Selected passage.
Private equity giant CVC Capital Partners is reassessing a takeover offer for Italian payments group Nexi, with a potential bid reaching €9 billion. This marks the third time CVC has explored acquiring the leading European fintech firm, yet complex political and regulatory barriers cast significant uncertainty over the deal's prospects.
Once a standout "unicorn," Nexi has become a potential acquisition target. The company was formerly a leader in Europe's payments sector and saw its share price hit record highs during the pandemic. However, due to intensified market competition, pressure to renegotiate core merchant service contract rates, and profit warnings, its stock has fallen approximately 65% over the past four years. Nexi's current market capitalization is around €4.5 billion, but it carries net debt of about €4.9 billion. Including debt, the €9 billion enterprise value offer is nearly in line with the current market valuation, leading analysts to suggest that "immediate value creation for shareholders is not obvious."
The primary obstacle to the deal is Italy's "golden power" rule, which safeguards national strategic assets. Nexi controls key financial infrastructure in Italy, including the interbank automated clearing network, and its digital banking solutions division is considered a strategically important national asset. Under the golden power legislation, the Italian government holds the authority to veto foreign acquisitions in critical sectors. Reports indicate that CVC is considering divesting and selling the DBS unit to a domestic entity such as CDP in exchange for regulatory approval. However, CDP is already Nexi's second-largest shareholder, and a previous acquisition attempt led by Hellman & Friedman stalled due to opposition from CDP.
Recent leadership changes and shareholder dynamics add further complexity. Nexi recently appointed a new CEO in an effort to revitalize the company amid weak organic growth. Major shareholder H&F is not currently involved in negotiations but has stated it will respond to any formal offer that materializes.
The central challenge lies in CVC's aim to reshape Nexi into a pure software company and take it private. However, given the public interest implications, any transaction must navigate negotiations with CDP and scrutiny from technical government bodies. Talks remain at a preliminary and "highly uncertain" stage. Although Nexi's share price rose more than 6% on Tuesday following the news, several brokerage firms maintained "hold" ratings, noting that "political resistance is the main risk to the deal's success."

Recorded data.
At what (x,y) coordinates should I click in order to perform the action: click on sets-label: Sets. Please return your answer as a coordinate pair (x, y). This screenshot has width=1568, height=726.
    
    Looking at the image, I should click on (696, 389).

Activity. Rewrite the article on CVC's bid for Nexi between "The primary obstacle" and "opposition from CDP.", inclusive, putting "block" in place of "veto". The lines have no connection to the article on CVC's bid for Nexi.

Final answer.
The primary obstacle to the deal is Italy's "golden power" rule, which safeguards national strategic assets. Nexi controls key financial infrastructure in Italy, including the interbank automated clearing network, and its digital banking solutions division is considered a strategically important national asset. Under the golden power legislation, the Italian government holds the authority to block foreign acquisitions in critical sectors. Reports indicate that CVC is considering divesting and selling the DBS unit to a domestic entity such as CDP in exchange for regulatory approval. However, CDP is already Nexi's second-largest shareholder, and a previous acquisition attempt led by Hellman & Friedman stalled due to opposition from CDP.